Concern at rising number of pregnant women in ICU with Covid-19

Photo: depositphotos
Photo: depositphotos

Pregnant women have been urged to get themselves vaccinated against coronavirus amid concerns that they are especially vulnerable to the Delta variant.

Leading gynaecologists told Nieuwsuur that the number of expectant mothers in intensive care has doubled since the summer, in contrast to last autumn when hardly any fell seriously ill.

In 7% of cases the baby has to be born by Caesarean section while the mother is in a medically induced coma, with serious consequences for both, Hans Duvekot of the Erasmus Medical Centre said.

‘Women are waking up after three weeks on a ventilator with a flat stomach,’ he said ‘The majority of them are extremely distressed, so much so that we have to call in a psychiatrist. It’s absolutely terrible.’

Babies in IC

Though the virus itself is not a risk to the unborn child, many are born prematurely because of the mother’s condition and have to spend their first weeks in neonatal intensive care.

Manon Benders, head of the IC unit at the Wilhelmina Children’s Hospital in Utrecht, said: ‘There is a risk of infections, brain haemorrhage, inflammation of the bowels, all things that can have long-term effects for the rest of your life. It’s a very bad start, and more to the point it’s preventable.’

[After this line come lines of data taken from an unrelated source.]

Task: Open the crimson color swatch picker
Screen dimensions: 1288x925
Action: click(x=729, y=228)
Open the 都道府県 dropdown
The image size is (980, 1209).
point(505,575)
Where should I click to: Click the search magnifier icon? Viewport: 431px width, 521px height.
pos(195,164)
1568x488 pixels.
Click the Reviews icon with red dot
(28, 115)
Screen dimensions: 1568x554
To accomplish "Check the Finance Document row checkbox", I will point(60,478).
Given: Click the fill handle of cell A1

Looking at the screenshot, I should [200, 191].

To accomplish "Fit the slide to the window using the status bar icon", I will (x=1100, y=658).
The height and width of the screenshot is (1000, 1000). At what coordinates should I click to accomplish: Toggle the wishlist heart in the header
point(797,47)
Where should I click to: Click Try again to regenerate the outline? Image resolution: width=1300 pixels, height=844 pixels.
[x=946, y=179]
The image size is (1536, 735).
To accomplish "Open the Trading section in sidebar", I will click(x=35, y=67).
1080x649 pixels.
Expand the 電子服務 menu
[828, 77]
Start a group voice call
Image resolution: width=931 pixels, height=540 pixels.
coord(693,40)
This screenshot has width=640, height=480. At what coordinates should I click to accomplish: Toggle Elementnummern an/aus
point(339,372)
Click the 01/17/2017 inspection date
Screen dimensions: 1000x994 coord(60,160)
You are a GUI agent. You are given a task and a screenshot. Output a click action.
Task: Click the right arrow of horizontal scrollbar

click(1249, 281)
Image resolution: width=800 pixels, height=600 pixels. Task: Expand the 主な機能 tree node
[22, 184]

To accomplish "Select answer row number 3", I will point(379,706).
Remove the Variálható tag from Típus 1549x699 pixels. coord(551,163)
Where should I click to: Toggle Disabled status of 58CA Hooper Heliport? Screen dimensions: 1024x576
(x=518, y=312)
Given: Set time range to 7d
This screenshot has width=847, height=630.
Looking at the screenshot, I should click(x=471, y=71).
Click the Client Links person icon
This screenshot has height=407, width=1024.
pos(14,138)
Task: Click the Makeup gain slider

Christianne de Groot, of the Dutch Society of Obstetrics and Gynaecology, said some women were worried about the risk of being vaccinated during pregnancy. Only around 30 to 50 pregnant women are thought to have had the vaccine as a result.

‘At the start of the vaccination campaign we were cautious, but now we know that the vaccine is safe for pregnant women,’ De Groot said.